Once tests over the vendor master have been completed, then tests for duplicate invoice payments should be performed. Tests for duplicate invoice payments can be performed by identifying two payments which are similar. Note that unless system controls are not working, it is unusual to encounter an exact duplicate on all key fields – vendor number, invoice number, invoice date and invoice amount.

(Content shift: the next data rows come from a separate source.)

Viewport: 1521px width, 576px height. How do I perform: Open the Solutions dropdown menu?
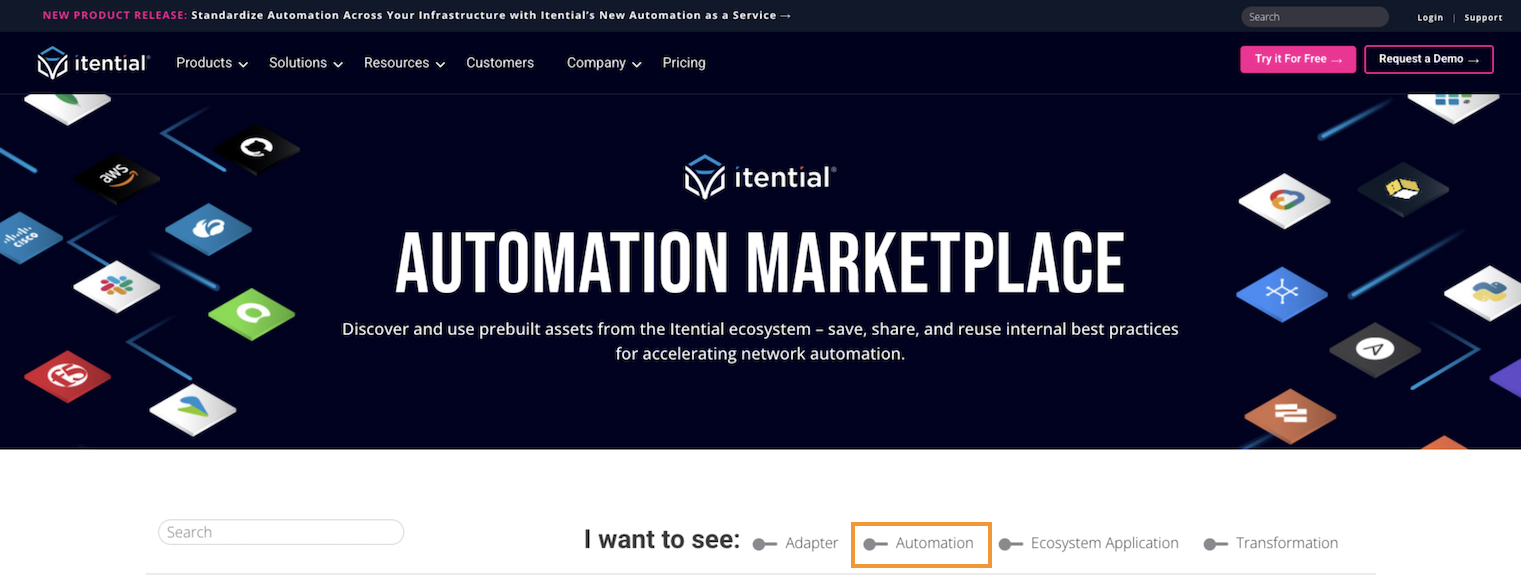click(305, 63)
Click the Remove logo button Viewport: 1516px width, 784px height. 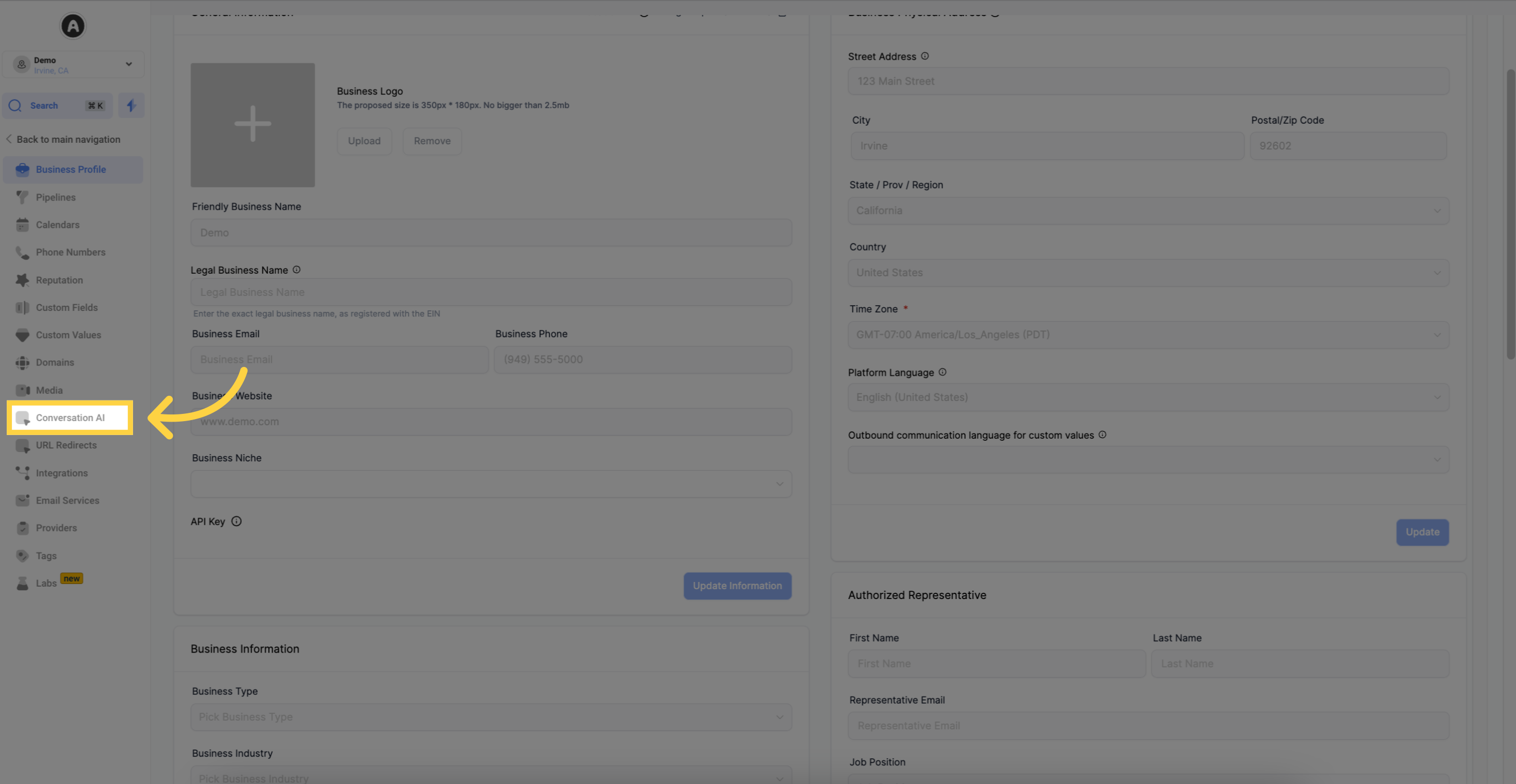[432, 141]
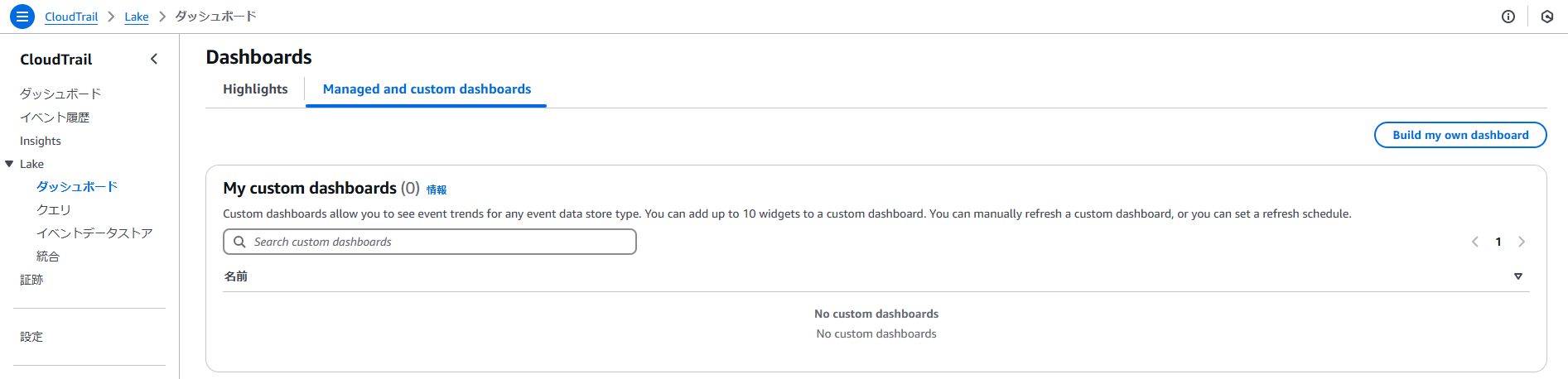Click the CloudTrail breadcrumb link
This screenshot has width=1568, height=379.
(x=71, y=17)
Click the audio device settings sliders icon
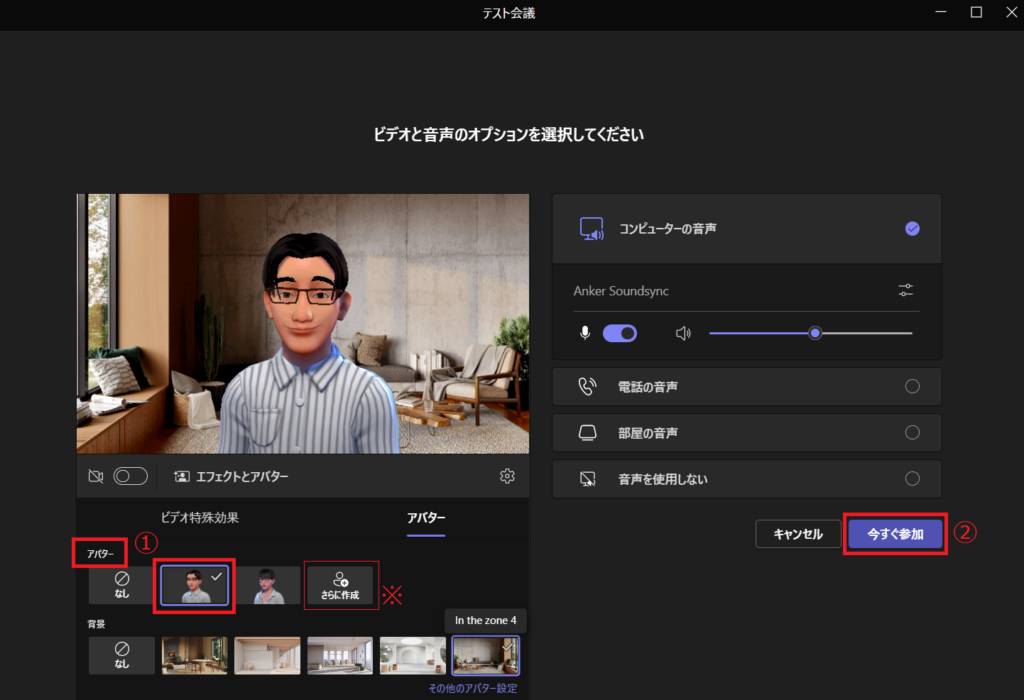The height and width of the screenshot is (700, 1024). coord(905,291)
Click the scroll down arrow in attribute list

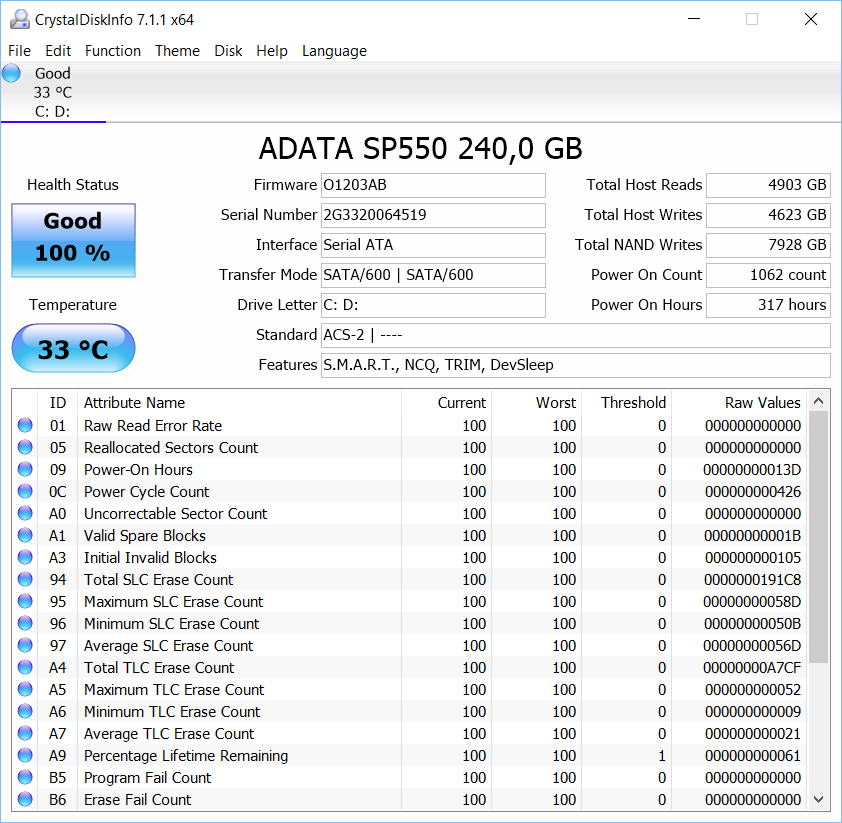pyautogui.click(x=819, y=799)
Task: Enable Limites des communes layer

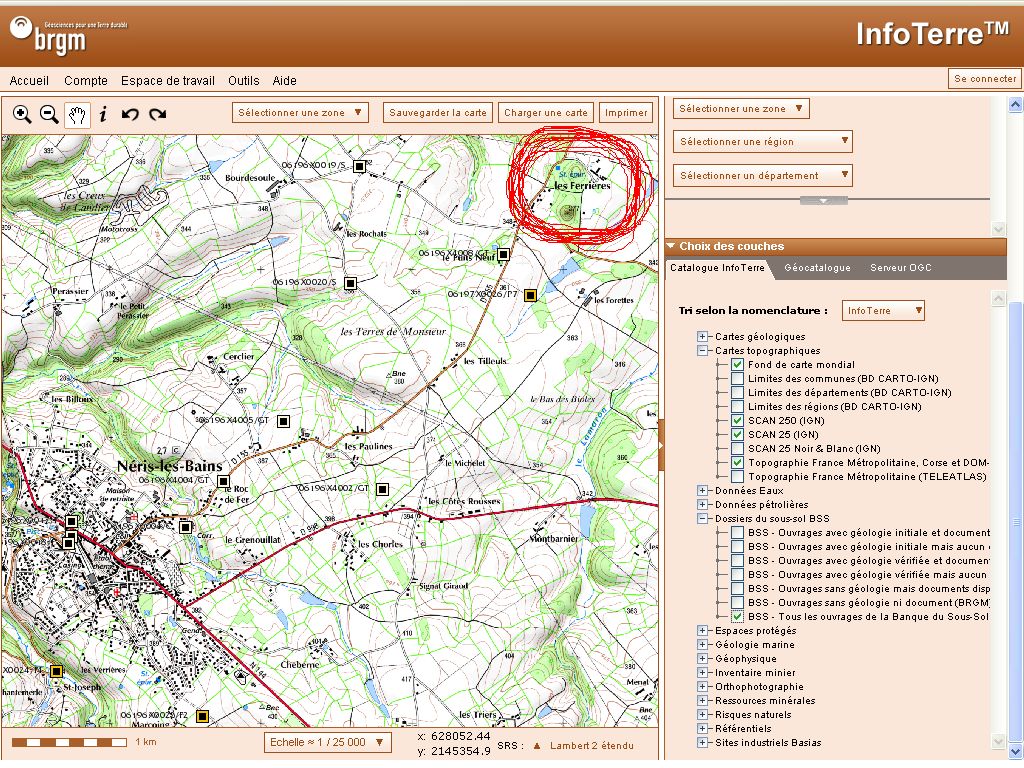Action: coord(737,379)
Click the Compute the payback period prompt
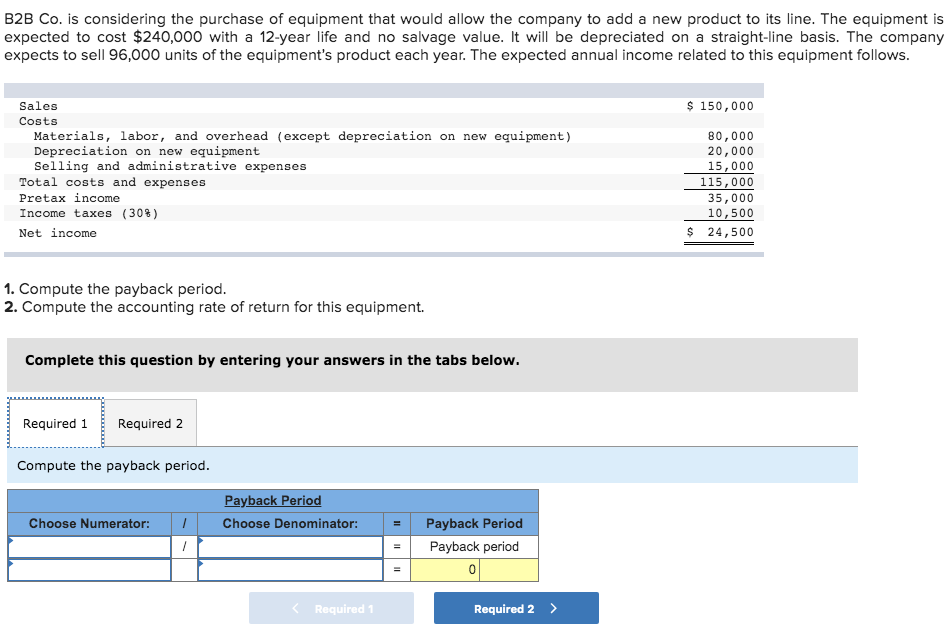 click(x=110, y=465)
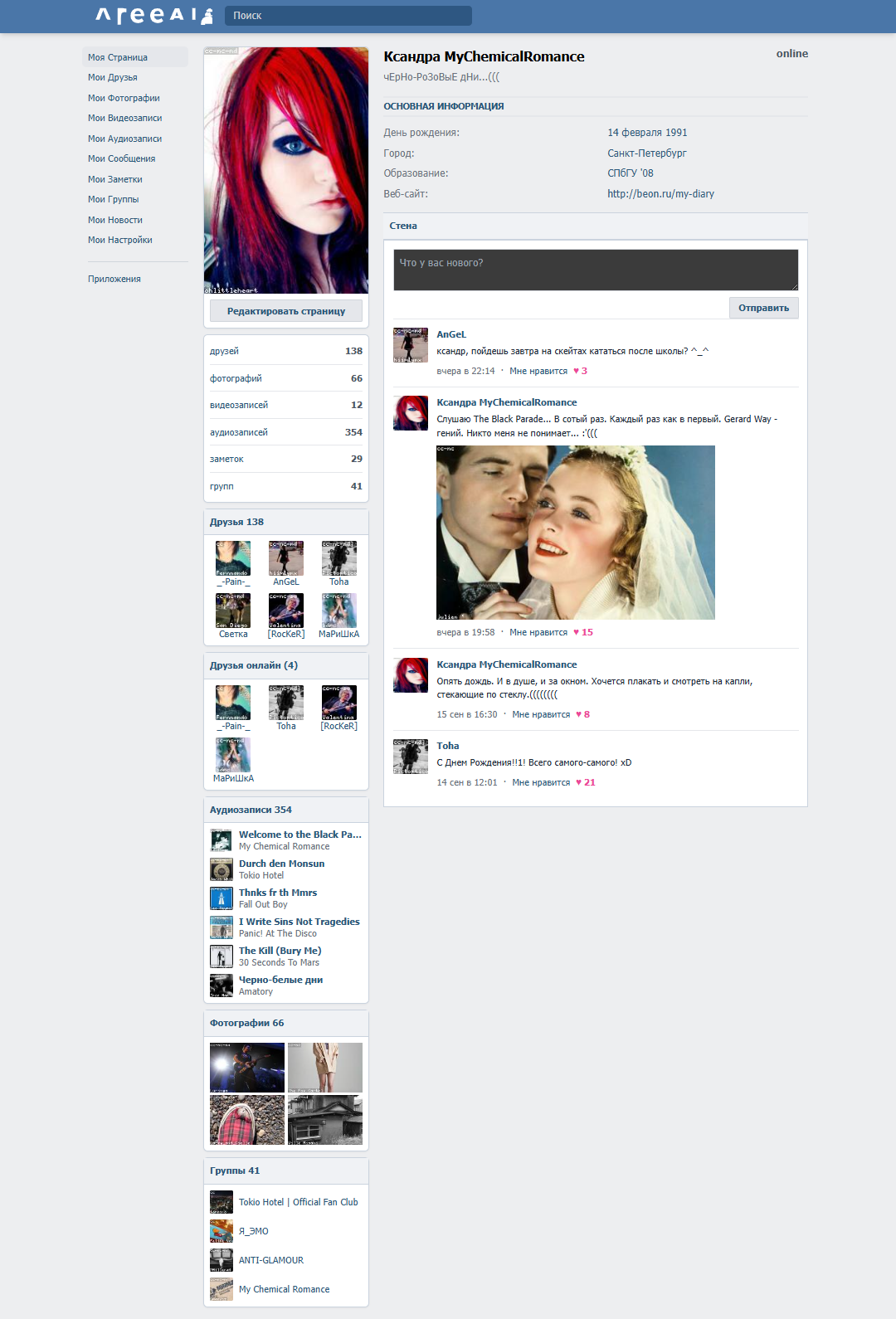The image size is (896, 1319).
Task: Open the bride and groom wall photo
Action: coord(575,533)
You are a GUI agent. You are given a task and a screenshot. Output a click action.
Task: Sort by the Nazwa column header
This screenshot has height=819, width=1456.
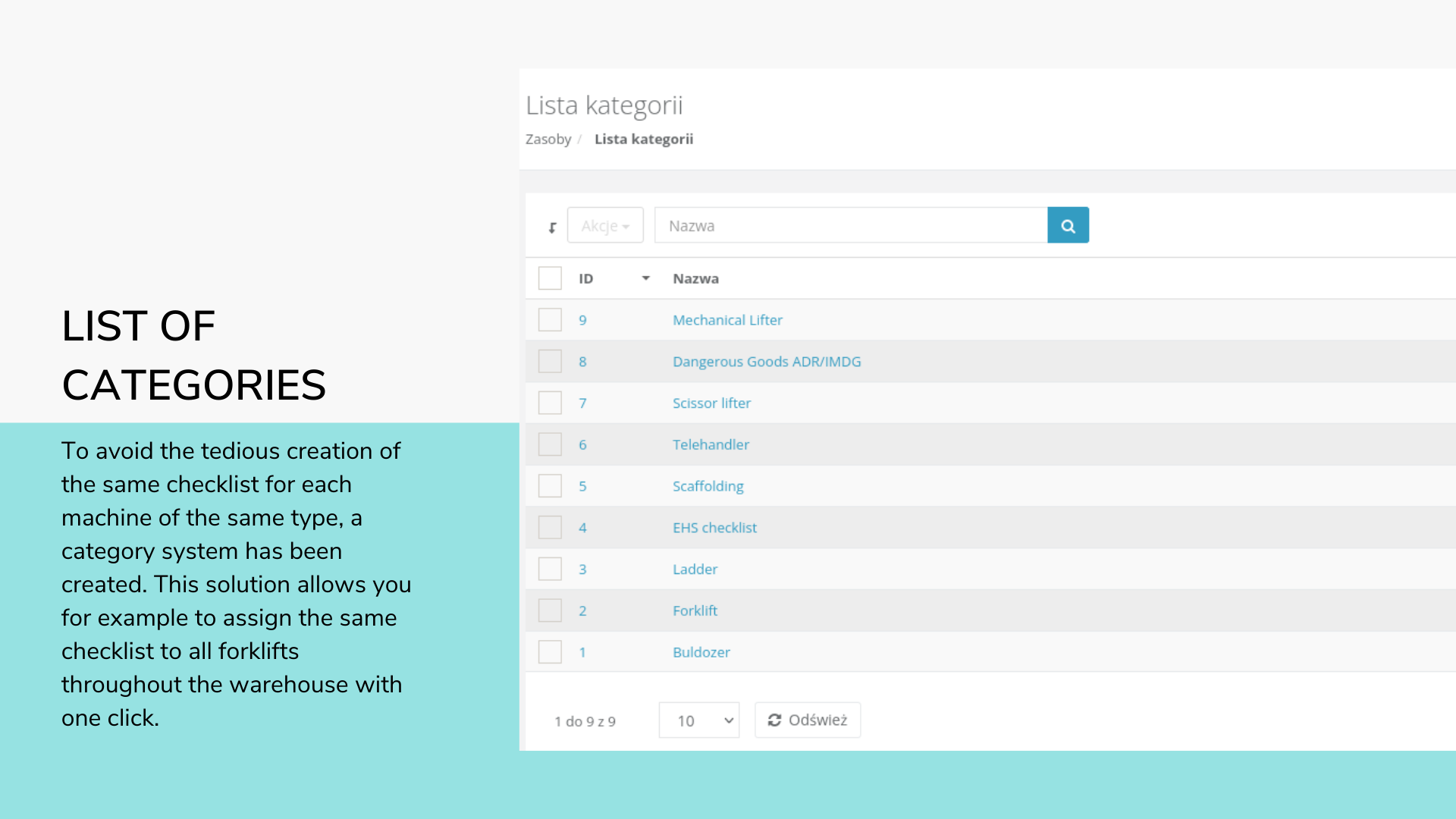tap(695, 278)
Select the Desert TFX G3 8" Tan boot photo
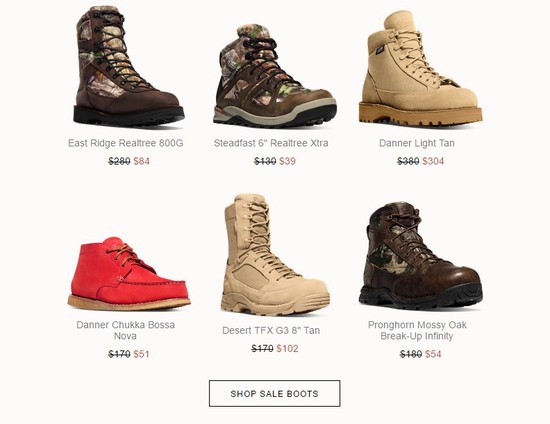Viewport: 550px width, 424px height. (x=275, y=255)
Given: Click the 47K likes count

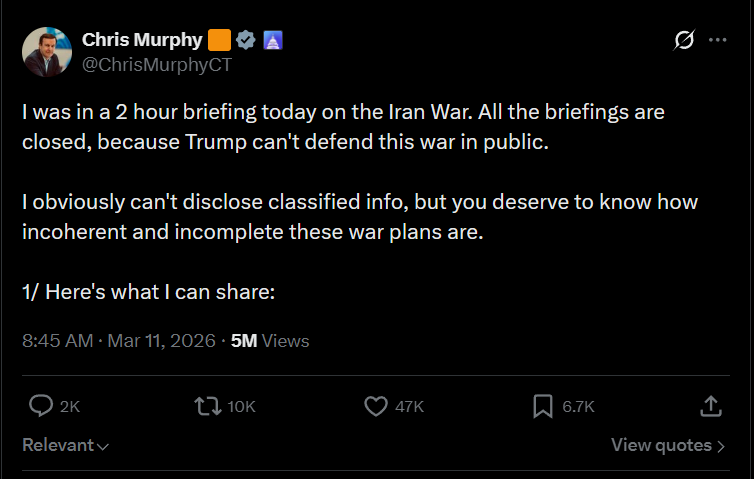Looking at the screenshot, I should [409, 407].
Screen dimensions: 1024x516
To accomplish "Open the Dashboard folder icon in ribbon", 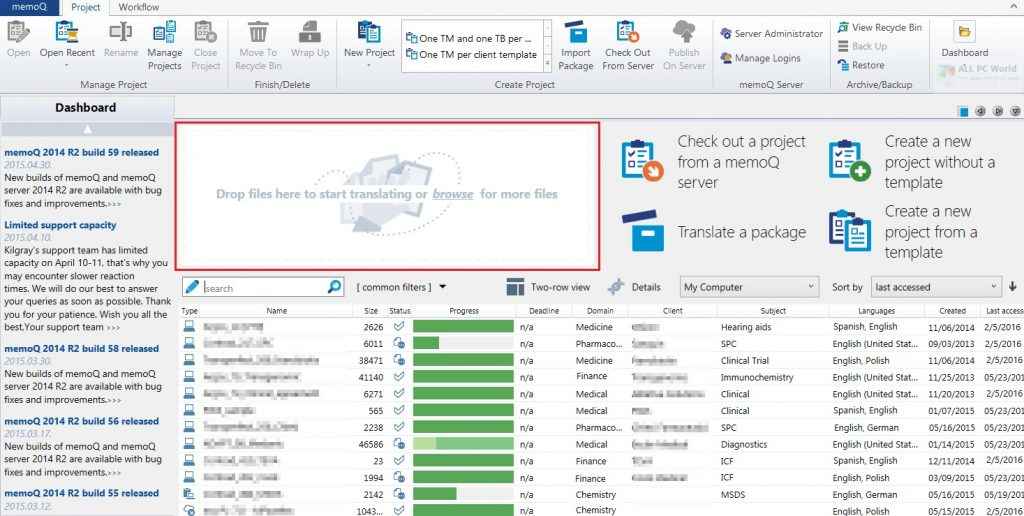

However, it is possible to identify potential duplicate payments based upon matches of invoice payments using one or more columns of information. Matches for potential duplicate invoice payments can be classified as two major types:

• “Exact” match • “Fuzzy” match

Exact match

An exact match is where the contents of one or more columns are identical for two payments. An example is two invoice payments having the same invoice number, same invoice date and same invoice amount (but possibly different vendor numbers). This example can arise when duplicate vendor numbers have been established.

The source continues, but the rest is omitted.